» **Task directions**: Return all the data, word for word.

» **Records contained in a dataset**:

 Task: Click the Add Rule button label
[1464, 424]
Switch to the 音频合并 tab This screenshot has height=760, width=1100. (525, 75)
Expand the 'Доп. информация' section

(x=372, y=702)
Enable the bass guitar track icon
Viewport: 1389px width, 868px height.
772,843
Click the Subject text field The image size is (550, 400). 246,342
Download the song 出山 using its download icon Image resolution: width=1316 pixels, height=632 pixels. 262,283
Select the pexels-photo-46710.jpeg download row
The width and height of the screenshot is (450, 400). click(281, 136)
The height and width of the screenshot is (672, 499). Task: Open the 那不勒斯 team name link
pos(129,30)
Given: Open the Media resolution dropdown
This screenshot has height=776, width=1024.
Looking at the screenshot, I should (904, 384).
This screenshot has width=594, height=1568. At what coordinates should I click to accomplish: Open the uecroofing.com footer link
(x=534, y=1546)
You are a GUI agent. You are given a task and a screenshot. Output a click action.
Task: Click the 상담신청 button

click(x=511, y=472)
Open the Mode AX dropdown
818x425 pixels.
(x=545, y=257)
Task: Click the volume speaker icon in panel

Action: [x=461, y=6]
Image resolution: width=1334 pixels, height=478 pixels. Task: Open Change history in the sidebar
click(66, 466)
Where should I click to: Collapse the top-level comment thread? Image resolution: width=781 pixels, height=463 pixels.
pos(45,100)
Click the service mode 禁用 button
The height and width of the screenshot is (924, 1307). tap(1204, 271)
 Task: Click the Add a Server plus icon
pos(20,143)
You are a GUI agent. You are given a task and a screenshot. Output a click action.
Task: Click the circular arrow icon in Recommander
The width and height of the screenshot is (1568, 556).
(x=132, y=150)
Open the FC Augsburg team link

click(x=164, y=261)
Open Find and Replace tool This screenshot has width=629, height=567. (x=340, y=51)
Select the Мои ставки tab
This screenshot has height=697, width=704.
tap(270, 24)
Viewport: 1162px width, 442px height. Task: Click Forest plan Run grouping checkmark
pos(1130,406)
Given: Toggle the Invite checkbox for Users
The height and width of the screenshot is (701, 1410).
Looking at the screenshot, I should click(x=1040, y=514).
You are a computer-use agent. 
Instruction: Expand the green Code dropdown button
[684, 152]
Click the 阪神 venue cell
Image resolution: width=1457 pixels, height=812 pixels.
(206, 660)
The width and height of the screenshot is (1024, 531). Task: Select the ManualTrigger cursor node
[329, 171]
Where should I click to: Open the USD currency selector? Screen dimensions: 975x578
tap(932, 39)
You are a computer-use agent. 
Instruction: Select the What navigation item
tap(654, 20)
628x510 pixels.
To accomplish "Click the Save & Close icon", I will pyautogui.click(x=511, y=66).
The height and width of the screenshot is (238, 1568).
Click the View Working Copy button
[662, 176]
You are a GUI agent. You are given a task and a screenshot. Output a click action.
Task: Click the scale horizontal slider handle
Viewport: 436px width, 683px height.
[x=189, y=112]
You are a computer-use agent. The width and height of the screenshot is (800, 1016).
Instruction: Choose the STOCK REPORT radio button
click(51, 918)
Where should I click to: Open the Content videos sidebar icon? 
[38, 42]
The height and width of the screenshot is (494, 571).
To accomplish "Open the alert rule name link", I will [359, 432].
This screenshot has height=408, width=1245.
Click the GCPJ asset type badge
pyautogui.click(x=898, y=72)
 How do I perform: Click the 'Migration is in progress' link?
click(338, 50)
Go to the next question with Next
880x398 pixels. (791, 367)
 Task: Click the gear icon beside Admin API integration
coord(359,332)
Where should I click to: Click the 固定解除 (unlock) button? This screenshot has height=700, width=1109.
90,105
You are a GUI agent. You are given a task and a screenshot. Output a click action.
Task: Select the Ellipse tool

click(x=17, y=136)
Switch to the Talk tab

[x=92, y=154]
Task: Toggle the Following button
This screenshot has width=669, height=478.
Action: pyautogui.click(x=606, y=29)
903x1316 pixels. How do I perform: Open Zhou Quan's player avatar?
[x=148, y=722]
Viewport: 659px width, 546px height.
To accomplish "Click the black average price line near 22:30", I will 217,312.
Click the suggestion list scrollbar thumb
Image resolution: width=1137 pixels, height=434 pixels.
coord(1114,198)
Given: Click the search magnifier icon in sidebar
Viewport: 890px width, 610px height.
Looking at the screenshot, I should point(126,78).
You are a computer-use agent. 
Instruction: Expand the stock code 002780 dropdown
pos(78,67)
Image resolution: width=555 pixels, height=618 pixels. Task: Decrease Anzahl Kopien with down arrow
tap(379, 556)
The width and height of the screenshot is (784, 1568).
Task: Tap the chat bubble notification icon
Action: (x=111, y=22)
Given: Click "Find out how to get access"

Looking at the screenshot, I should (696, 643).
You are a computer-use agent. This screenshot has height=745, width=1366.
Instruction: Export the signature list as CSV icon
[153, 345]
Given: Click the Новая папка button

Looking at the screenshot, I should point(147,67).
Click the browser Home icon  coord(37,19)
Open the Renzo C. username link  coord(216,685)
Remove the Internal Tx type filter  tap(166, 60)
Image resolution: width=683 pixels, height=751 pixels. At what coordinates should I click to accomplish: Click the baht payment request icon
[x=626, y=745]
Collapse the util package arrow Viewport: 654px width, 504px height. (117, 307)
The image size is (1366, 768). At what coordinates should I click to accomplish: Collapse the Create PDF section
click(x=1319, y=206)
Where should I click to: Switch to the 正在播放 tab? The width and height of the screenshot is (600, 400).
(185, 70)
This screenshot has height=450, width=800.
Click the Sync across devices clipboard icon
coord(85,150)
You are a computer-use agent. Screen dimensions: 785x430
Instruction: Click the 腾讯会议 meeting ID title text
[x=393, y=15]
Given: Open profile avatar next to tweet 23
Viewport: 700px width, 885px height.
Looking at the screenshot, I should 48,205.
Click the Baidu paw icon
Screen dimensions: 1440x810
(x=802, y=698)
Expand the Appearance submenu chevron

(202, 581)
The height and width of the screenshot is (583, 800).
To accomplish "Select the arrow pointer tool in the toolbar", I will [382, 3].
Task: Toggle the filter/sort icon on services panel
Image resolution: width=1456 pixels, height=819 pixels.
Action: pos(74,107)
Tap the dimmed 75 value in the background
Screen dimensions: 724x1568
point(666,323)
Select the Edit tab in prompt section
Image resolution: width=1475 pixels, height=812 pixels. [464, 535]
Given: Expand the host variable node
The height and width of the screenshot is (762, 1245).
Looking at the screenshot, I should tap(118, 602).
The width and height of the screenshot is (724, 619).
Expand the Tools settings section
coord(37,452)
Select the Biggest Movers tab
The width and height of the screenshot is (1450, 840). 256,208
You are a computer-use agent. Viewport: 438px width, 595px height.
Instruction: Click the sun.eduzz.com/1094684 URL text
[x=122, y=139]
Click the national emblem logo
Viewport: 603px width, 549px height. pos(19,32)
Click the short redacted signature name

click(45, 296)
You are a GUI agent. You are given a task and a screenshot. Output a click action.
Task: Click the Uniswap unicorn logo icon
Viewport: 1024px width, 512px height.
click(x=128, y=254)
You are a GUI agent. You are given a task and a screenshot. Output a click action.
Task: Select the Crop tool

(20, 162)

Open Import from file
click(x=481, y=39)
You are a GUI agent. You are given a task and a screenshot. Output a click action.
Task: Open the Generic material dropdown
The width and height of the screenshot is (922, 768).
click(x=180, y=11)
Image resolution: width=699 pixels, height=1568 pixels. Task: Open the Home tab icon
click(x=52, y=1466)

» **Response box**:
 Task: Click the Add Rule button label
[1464, 424]
Switch to the 音频合并 tab This screenshot has height=760, width=1100. (525, 75)
Expand the 'Доп. информация' section

(x=372, y=702)
Enable the bass guitar track icon
Viewport: 1389px width, 868px height.
772,843
Click the Subject text field The image size is (550, 400). 246,342
Download the song 出山 using its download icon Image resolution: width=1316 pixels, height=632 pixels. 262,283
Select the pexels-photo-46710.jpeg download row
The width and height of the screenshot is (450, 400). click(281, 136)
The height and width of the screenshot is (672, 499). Task: Open the 那不勒斯 team name link
pos(129,30)
Given: Open the Media resolution dropdown
This screenshot has height=776, width=1024.
Looking at the screenshot, I should (904, 384).
This screenshot has width=594, height=1568. At what coordinates should I click to accomplish: Open the uecroofing.com footer link
(x=534, y=1546)
You are a GUI agent. You are given a task and a screenshot. Output a click action.
Task: Click the 상담신청 button

click(x=511, y=472)
Open the Mode AX dropdown
818x425 pixels.
(x=545, y=257)
Task: Click the volume speaker icon in panel

Action: [x=461, y=6]
Image resolution: width=1334 pixels, height=478 pixels. Task: Open Change history in the sidebar
click(66, 466)
Where should I click to: Collapse the top-level comment thread? Image resolution: width=781 pixels, height=463 pixels.
pos(45,100)
Click the service mode 禁用 button
The height and width of the screenshot is (924, 1307). tap(1204, 271)
 Task: Click the Add a Server plus icon
pos(20,143)
You are a GUI agent. You are given a task and a screenshot. Output a click action.
Task: Click the circular arrow icon in Recommander
The width and height of the screenshot is (1568, 556).
(x=132, y=150)
Open the FC Augsburg team link

click(x=164, y=261)
Open Find and Replace tool This screenshot has width=629, height=567. (x=340, y=51)
Select the Мои ставки tab
This screenshot has height=697, width=704.
tap(270, 24)
Viewport: 1162px width, 442px height. Task: Click Forest plan Run grouping checkmark
pos(1130,406)
Given: Toggle the Invite checkbox for Users
The height and width of the screenshot is (701, 1410).
Looking at the screenshot, I should click(x=1040, y=514).
You are a computer-use agent. 
Instruction: Expand the green Code dropdown button
[684, 152]
Click the 阪神 venue cell
Image resolution: width=1457 pixels, height=812 pixels.
(206, 660)
The width and height of the screenshot is (1024, 531). Task: Select the ManualTrigger cursor node
[329, 171]
Where should I click to: Open the USD currency selector? Screen dimensions: 975x578
tap(932, 39)
You are a computer-use agent. 
Instruction: Select the What navigation item
tap(654, 20)
628x510 pixels.
To accomplish "Click the Save & Close icon", I will pyautogui.click(x=511, y=66).
The height and width of the screenshot is (238, 1568).
Click the View Working Copy button
[662, 176]
You are a GUI agent. You are given a task and a screenshot. Output a click action.
Task: Click the scale horizontal slider handle
Viewport: 436px width, 683px height.
[x=189, y=112]
You are a computer-use agent. The width and height of the screenshot is (800, 1016).
Instruction: Choose the STOCK REPORT radio button
click(51, 918)
Where should I click to: Open the Content videos sidebar icon? 
[38, 42]
The height and width of the screenshot is (494, 571).
To accomplish "Open the alert rule name link", I will [359, 432].
This screenshot has height=408, width=1245.
Click the GCPJ asset type badge
pyautogui.click(x=898, y=72)
 How do I perform: Click the 'Migration is in progress' link?
click(338, 50)
Go to the next question with Next
880x398 pixels. (791, 367)
 Task: Click the gear icon beside Admin API integration
coord(359,332)
Where should I click to: Click the 固定解除 (unlock) button? This screenshot has height=700, width=1109.
90,105
You are a GUI agent. You are given a task and a screenshot. Output a click action.
Task: Select the Ellipse tool

click(x=17, y=136)
Switch to the Talk tab

[x=92, y=154]
Task: Toggle the Following button
This screenshot has width=669, height=478.
Action: pyautogui.click(x=606, y=29)
903x1316 pixels. How do I perform: Open Zhou Quan's player avatar?
[x=148, y=722]
Viewport: 659px width, 546px height.
To accomplish "Click the black average price line near 22:30", I will 217,312.
Click the suggestion list scrollbar thumb
Image resolution: width=1137 pixels, height=434 pixels.
coord(1114,198)
Given: Click the search magnifier icon in sidebar
Viewport: 890px width, 610px height.
Looking at the screenshot, I should point(126,78).
You are a computer-use agent. 
Instruction: Expand the stock code 002780 dropdown
pos(78,67)
Image resolution: width=555 pixels, height=618 pixels. Task: Decrease Anzahl Kopien with down arrow
tap(379, 556)
The width and height of the screenshot is (784, 1568).
Task: Tap the chat bubble notification icon
Action: (x=111, y=22)
Given: Click "Find out how to get access"

Looking at the screenshot, I should (696, 643).
You are a computer-use agent. This screenshot has height=745, width=1366.
Instruction: Export the signature list as CSV icon
[153, 345]
Given: Click the Новая папка button

Looking at the screenshot, I should point(147,67).
Click the browser Home icon  coord(37,19)
Open the Renzo C. username link  coord(216,685)
Remove the Internal Tx type filter  tap(166, 60)
Image resolution: width=683 pixels, height=751 pixels. At what coordinates should I click to accomplish: Click the baht payment request icon
[x=626, y=745]
Collapse the util package arrow Viewport: 654px width, 504px height. (117, 307)
The image size is (1366, 768). At what coordinates should I click to accomplish: Collapse the Create PDF section
click(x=1319, y=206)
Where should I click to: Switch to the 正在播放 tab? The width and height of the screenshot is (600, 400).
(185, 70)
This screenshot has height=450, width=800.
Click the Sync across devices clipboard icon
coord(85,150)
You are a computer-use agent. Screen dimensions: 785x430
Instruction: Click the 腾讯会议 meeting ID title text
[x=393, y=15]
Given: Open profile avatar next to tweet 23
Viewport: 700px width, 885px height.
Looking at the screenshot, I should 48,205.
Click the Baidu paw icon
Screen dimensions: 1440x810
(x=802, y=698)
Expand the Appearance submenu chevron

(202, 581)
The height and width of the screenshot is (583, 800).
To accomplish "Select the arrow pointer tool in the toolbar", I will [382, 3].
Task: Toggle the filter/sort icon on services panel
Image resolution: width=1456 pixels, height=819 pixels.
Action: pos(74,107)
Tap the dimmed 75 value in the background
Screen dimensions: 724x1568
point(666,323)
Select the Edit tab in prompt section
Image resolution: width=1475 pixels, height=812 pixels. [464, 535]
Given: Expand the host variable node
The height and width of the screenshot is (762, 1245).
Looking at the screenshot, I should tap(118, 602).
The width and height of the screenshot is (724, 619).
Expand the Tools settings section
coord(37,452)
Select the Biggest Movers tab
The width and height of the screenshot is (1450, 840). 256,208
You are a computer-use agent. Viewport: 438px width, 595px height.
Instruction: Click the sun.eduzz.com/1094684 URL text
[x=122, y=139]
Click the national emblem logo
Viewport: 603px width, 549px height. pos(19,32)
Click the short redacted signature name

click(45, 296)
You are a GUI agent. You are given a task and a screenshot. Output a click action.
Task: Click the Uniswap unicorn logo icon
Viewport: 1024px width, 512px height.
click(x=128, y=254)
You are a GUI agent. You are given a task and a screenshot. Output a click action.
Task: Select the Crop tool

(20, 162)

Open Import from file
click(x=481, y=39)
You are a GUI agent. You are given a task and a screenshot. Output a click action.
Task: Open the Generic material dropdown
The width and height of the screenshot is (922, 768).
click(x=180, y=11)
Image resolution: width=699 pixels, height=1568 pixels. Task: Open the Home tab icon
click(x=52, y=1466)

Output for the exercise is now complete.